I've loved you with the innocence of a child, the truth of a friend, and the passion of a lover. I love you, Logan.

Those words haunted me as I fled down the deserted road toward the empty landscape. Every time I didn't keep my mind obviously preoccupied on some other topic, those words echoed in my head until I felt that she was right there behind me on the bike whispering in my ear.

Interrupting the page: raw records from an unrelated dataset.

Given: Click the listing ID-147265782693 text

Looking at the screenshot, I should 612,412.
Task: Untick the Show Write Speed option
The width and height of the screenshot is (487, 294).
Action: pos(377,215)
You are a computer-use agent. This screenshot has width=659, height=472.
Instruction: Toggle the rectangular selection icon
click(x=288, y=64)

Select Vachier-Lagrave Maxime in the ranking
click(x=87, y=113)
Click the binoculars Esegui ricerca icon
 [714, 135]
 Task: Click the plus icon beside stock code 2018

What you would give for that to be true.

Fuck that. Instead, the mansion was hollow. At the same time, it was too big and too small. I had to leave, to find a larger place to lose myself in. Lose the pain and the hope. What hope, I didn't know.

…the truth of a friend…

How dare she say those things to me? Barely a week after Jean's death, she approached me like any other time. I easily accepted her company while shunning all others. But I should have known that this time was different. Her face was more solemn, her eyes more bruised, her body more hidden, except I was still too wrapped up in my own grief to even begin to notice what any friend should have.

A good friend would have.

She started in a halting fashion that almost made me want to just ask her to spit it out. Whatever she wanted to say couldn't be that bad. But something thankfully made me hold my tongue for her. Of course, maybe if I hadn't she wouldn't have said anything.

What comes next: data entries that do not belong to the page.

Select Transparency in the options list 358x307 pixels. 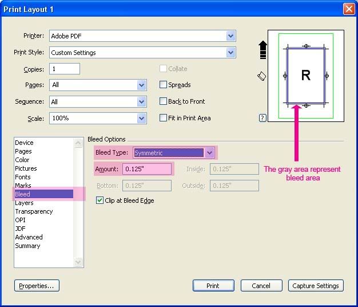pos(34,211)
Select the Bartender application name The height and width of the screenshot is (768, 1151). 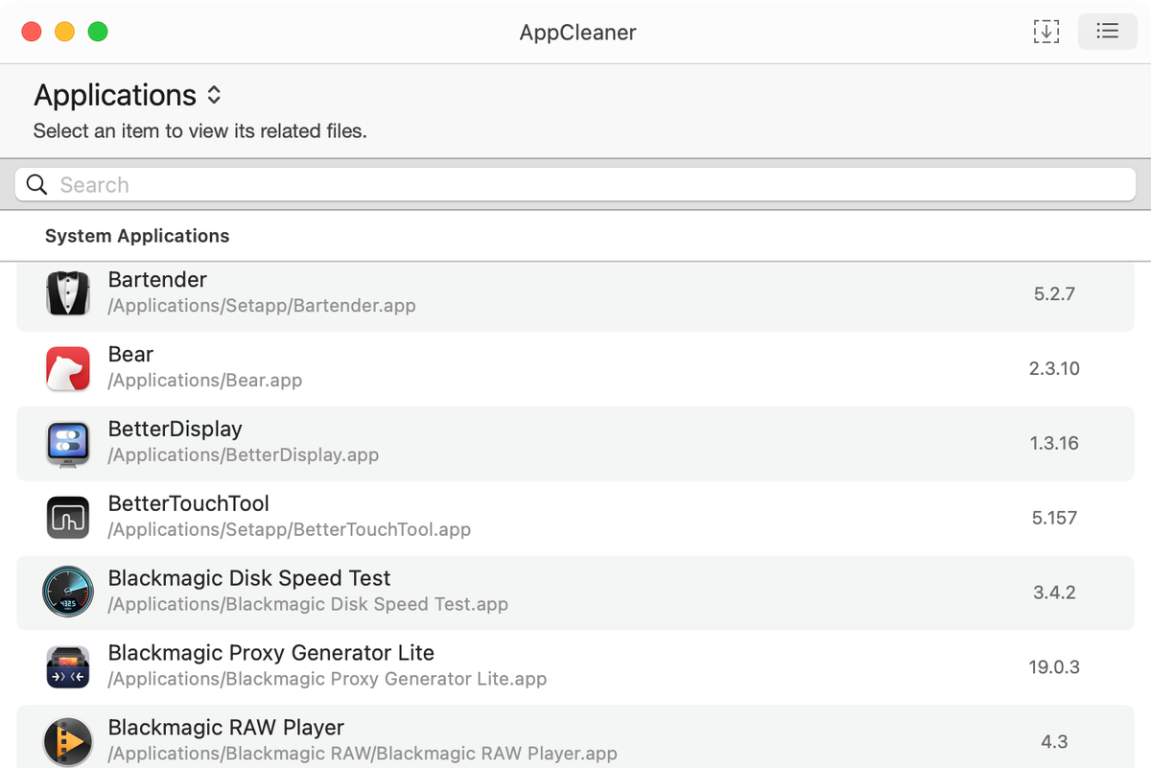point(157,280)
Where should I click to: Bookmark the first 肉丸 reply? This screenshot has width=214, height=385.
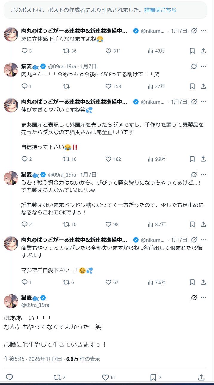point(193,51)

That's selfish, you bastard.

But I am selfish. It is how you survive on the road alone year after year, mile after mile. Yet I broke that cardinal rule for her, time and time again so it only made sense that I would continue to do so.

"Promise?"
"Yeah, I promise."


No, no. It was a childish promise made to child. She wasn't a child anymore, I wasn't liable for her.

Then why do you feel guilty.

Because idiocy must be catching. First the X-Mansion, then the missions, now… Now I've lost one of the few people that ever looked at me like a real person, treated me like a real person, liked me. Even if I was the bad boy.

And you're walking away from the other.

Maybe.

…the innocence of a child…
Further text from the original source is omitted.